**Task details**
The reply should give back every entry exactly as written.

(Saved data entries)
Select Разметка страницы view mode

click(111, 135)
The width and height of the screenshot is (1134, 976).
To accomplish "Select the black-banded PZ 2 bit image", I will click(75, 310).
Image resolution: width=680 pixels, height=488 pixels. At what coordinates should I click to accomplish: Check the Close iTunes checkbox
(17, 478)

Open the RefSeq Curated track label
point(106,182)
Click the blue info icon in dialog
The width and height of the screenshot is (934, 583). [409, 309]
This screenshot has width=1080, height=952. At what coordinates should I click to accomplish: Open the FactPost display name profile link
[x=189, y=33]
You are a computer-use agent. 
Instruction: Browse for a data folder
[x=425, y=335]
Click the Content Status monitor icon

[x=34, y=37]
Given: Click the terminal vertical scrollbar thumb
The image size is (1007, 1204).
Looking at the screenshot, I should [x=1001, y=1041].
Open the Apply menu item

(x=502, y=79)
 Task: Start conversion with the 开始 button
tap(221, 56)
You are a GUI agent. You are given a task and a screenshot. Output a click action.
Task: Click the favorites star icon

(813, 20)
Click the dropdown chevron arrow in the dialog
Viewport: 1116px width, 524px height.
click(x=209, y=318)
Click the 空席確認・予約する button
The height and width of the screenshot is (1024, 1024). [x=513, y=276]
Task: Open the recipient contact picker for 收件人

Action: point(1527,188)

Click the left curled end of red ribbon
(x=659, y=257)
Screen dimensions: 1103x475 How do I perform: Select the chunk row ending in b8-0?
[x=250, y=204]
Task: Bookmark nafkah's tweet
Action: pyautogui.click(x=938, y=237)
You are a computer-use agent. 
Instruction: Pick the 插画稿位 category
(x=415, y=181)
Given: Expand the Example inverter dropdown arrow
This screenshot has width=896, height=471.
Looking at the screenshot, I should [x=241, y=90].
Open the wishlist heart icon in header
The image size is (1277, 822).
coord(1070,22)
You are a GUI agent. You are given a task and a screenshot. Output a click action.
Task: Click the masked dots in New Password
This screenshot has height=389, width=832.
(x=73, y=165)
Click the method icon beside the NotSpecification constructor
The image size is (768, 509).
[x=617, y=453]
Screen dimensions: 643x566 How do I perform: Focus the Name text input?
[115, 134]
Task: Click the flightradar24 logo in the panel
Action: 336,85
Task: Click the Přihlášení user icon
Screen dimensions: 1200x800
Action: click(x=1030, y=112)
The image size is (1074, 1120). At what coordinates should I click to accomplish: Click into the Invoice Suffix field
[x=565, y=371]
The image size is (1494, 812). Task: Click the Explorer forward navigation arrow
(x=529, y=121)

**Exercise result**
Select Разметка страницы view mode

click(111, 135)
The width and height of the screenshot is (1134, 976).
To accomplish "Select the black-banded PZ 2 bit image", I will click(75, 310).
Image resolution: width=680 pixels, height=488 pixels. At what coordinates should I click to accomplish: Check the Close iTunes checkbox
(17, 478)

Open the RefSeq Curated track label
point(106,182)
Click the blue info icon in dialog
The width and height of the screenshot is (934, 583). [409, 309]
This screenshot has width=1080, height=952. At what coordinates should I click to accomplish: Open the FactPost display name profile link
[x=189, y=33]
You are a computer-use agent. 
Instruction: Browse for a data folder
[x=425, y=335]
Click the Content Status monitor icon

[x=34, y=37]
Given: Click the terminal vertical scrollbar thumb
The image size is (1007, 1204).
Looking at the screenshot, I should [x=1001, y=1041].
Open the Apply menu item

(x=502, y=79)
 Task: Start conversion with the 开始 button
tap(221, 56)
You are a GUI agent. You are given a task and a screenshot. Output a click action.
Task: Click the favorites star icon

(813, 20)
Click the dropdown chevron arrow in the dialog
Viewport: 1116px width, 524px height.
click(x=209, y=318)
Click the 空席確認・予約する button
The height and width of the screenshot is (1024, 1024). [x=513, y=276]
Task: Open the recipient contact picker for 收件人

Action: point(1527,188)

Click the left curled end of red ribbon
(x=659, y=257)
Screen dimensions: 1103x475 How do I perform: Select the chunk row ending in b8-0?
[x=250, y=204]
Task: Bookmark nafkah's tweet
Action: pyautogui.click(x=938, y=237)
You are a computer-use agent. 
Instruction: Pick the 插画稿位 category
(x=415, y=181)
Given: Expand the Example inverter dropdown arrow
This screenshot has width=896, height=471.
Looking at the screenshot, I should [x=241, y=90].
Open the wishlist heart icon in header
The image size is (1277, 822).
coord(1070,22)
You are a GUI agent. You are given a task and a screenshot. Output a click action.
Task: Click the masked dots in New Password
This screenshot has height=389, width=832.
(x=73, y=165)
Click the method icon beside the NotSpecification constructor
The image size is (768, 509).
[x=617, y=453]
Screen dimensions: 643x566 How do I perform: Focus the Name text input?
[115, 134]
Task: Click the flightradar24 logo in the panel
Action: 336,85
Task: Click the Přihlášení user icon
Screen dimensions: 1200x800
Action: click(x=1030, y=112)
The image size is (1074, 1120). At what coordinates should I click to accomplish: Click into the Invoice Suffix field
[x=565, y=371]
The image size is (1494, 812). Task: Click the Explorer forward navigation arrow
(x=529, y=121)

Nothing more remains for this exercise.